Key insights
- Europe, led by an unshackled Germany, can stimulate economic growth with fiscal spending.
- Policies that impede US revenue growth should pressure the valuation premium of US versus non-US stocks.
- While tariff pressure looms, we believe cyclical sectors offer some of the most attractive investment opportunities.
Prolonged punitive and widespread tariffs—especially with retaliation—threaten global economic growth. As economies weaken, cyclical sectors tend to underperform, presenting stock-specific opportunities for the patient value investor. In our view, US government stimulus has reached its limits and cannot offset tariff-related headwinds. We believe an American manufacturing renaissance in low value goods (textiles, electronics, toys, etc.) would take many years to materialize, if it occurs at all. Fifty years of complex, efficient global supply chains cannot change overnight.
While the US experiments with reordering the world’s trading system, uncertainty rises and volatility ensues.

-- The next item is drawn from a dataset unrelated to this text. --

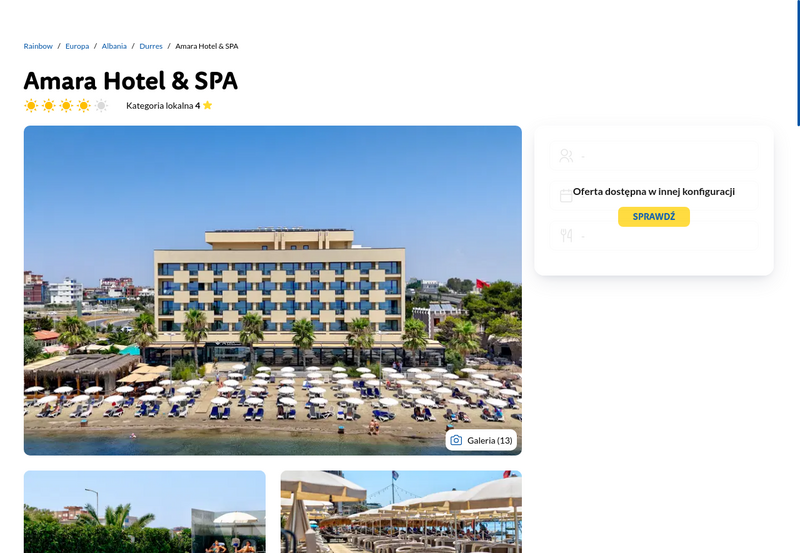The height and width of the screenshot is (553, 800).
Task: Open the Albania breadcrumb link
Action: coord(114,46)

We are reminded of the delicate balance between safeguarding domestic interests and promoting a cooperative global trading system.

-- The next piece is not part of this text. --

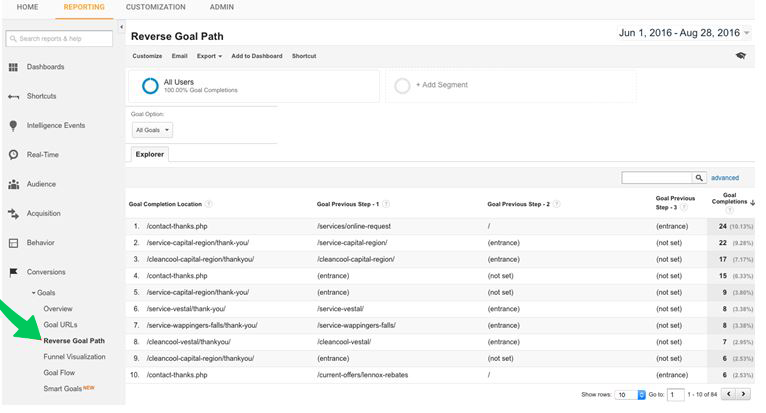The image size is (766, 413).
Task: Click the Intelligence Events lightbulb icon
Action: point(14,126)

For Causeway International and Global Value equity portfolios, this trade war brings both opportunities and risks. We are spending more time than usual scenario planning, seeking to better understand first and second order effects of tariffs, their implications for various industries, and the portfolios’ exposure to company- and industry-specific risks.
In the next ninety days, the Trump administration may negotiate the removal of the most problematic non-tariff barriers to trade, then reward compliant trading partners with favorable deals. At the same time, we believe if US policymakers fail to lower deficits and rein in government spending stocks may suffer further. An unruly US Treasury market and rising bond yields could damage US growth and spark a credit crisis. We suggest that higher deficit spending has contributed significantly to US gross domestic product growth and stock market multiple expansion; unwinding that support may have the opposite effect.